[What is expected] Rewrite only the lines from the one with "Viewport: 1067px width, 661px" up to and including the one with "[x=983, y=56]", putting "menu title" in place of "menu header" and leaving everything else unchanged.

— Start of Material supplied —

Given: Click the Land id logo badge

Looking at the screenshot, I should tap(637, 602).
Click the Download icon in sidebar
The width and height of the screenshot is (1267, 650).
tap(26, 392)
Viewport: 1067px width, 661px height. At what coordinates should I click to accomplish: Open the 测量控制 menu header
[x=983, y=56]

— End of Material supplied —
— Start of Material supplied —

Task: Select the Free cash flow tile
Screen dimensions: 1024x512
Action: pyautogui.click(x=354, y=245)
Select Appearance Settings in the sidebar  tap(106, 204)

— End of Material supplied —

[Answer to this problem]
Viewport: 1067px width, 661px height. At what coordinates should I click to accomplish: Open the 测量控制 menu title
[x=983, y=56]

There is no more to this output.